The Twin Cities housing market showed refreshed signs of strength last month, partly in anticipation of what looks to be a promising spring market as well as favorable interest rates. Buyer and seller activity surged in February. New listings increased 23.2 percent to 5,690 during the month, the largest year-over-year increase since July 2013. Pending sales—or a count of the number of signed purchase agreements—increased 21.8 percent to 3,834, the largest year-over-year increase since October 2012. With only two months in the books, already buyers and sellers have shown more activity than they did for any one month of 2014. Inventory levels were still lower, down 2.0 percent to 12,700 homes, but that trend is unlikely to continue.
The median sales price rose 10.4 percent to $202,000, the strongest gain since last February. This increase officially marks 36 consecutive months or three full years of year-over-year median price gains. Price per square foot—which adjusts for the square footage of homes selling—rose 6.6 percent to $120. Absorption rates remained flat at 3.0 months, and still technically favor sellers. That said, today’s market environment is slightly less competitive than in 2013. Days on market rose 7.1 percent to 106 days.
The market share of foreclosures and short sales continued to shrink on both the supply and demand side. Traditional new listings rose a substantial 33.8 percent, while foreclosure and short sale new listings each fell between 25 and 30 percent. Traditional pending sales rose a massive 41.5 percent, while foreclosure and short sale pendings each fell between 32 and 36 percent. This dynamic has partly enabled three consecutive years of rising prices.
“If February is any indication, this spring is shaping up to be everything that spring markets should be,” said Mike Hoffman, President of the Minneapolis Area Association of REALTORS® (MAAR). “The fact that we’re seeing large gains in buyer and seller activity mostly driven by traditional properties bodes quite well for consumer confidence at a critical time.”
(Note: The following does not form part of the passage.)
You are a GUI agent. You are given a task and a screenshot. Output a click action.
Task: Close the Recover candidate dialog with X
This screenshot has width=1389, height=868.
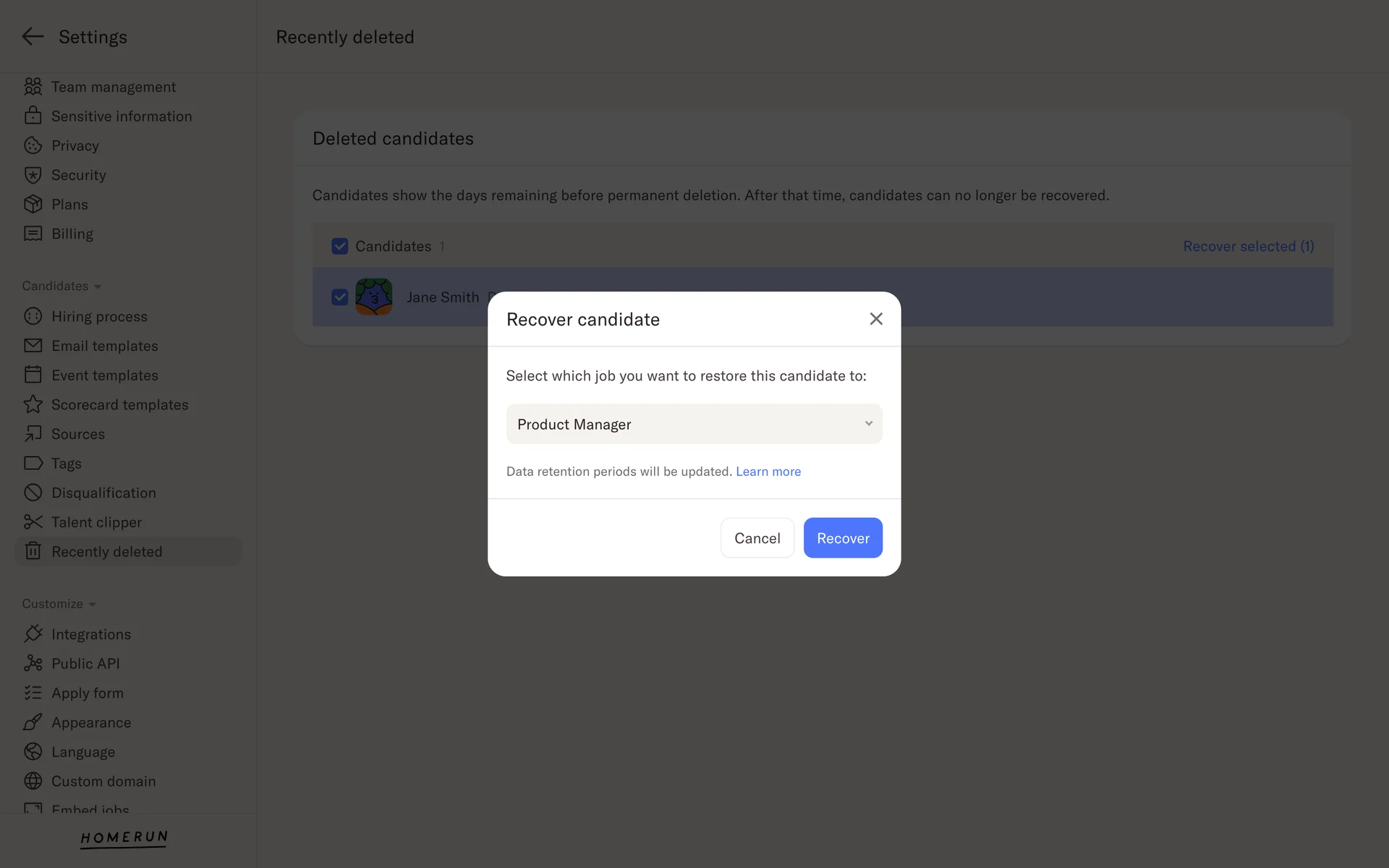(875, 319)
The finance environment remains enormously attractive. Mortgage rates continue to hover between 3.5 and 4.0 percent. The long-term average is roughly 7.0 percent. This appealing affordability picture can potentially offset recent home price increases and also encourages renters to consider homeownership. The Twin Cities housing affordability index of 210 has actually increased 2.4 percent from last February.
A highly diverse and robust economy has served the Twin Cities housing market well throughout various cycles. According to the Bureau of Labor Statistics, the Twin Cities has the lowest unemployment rate of any major metro in the nation at 3.3 percent. Recently, national private job creation has accelerated toward 300,000 jobs per month.
“Even though every area and market segment is unique, what we’re seeing in the numbers is definitely reflected out in the community,” said Judy Shields, MAAR President-Elect. “After being cooped up all winter, people are eager to get out there and find their dream home.”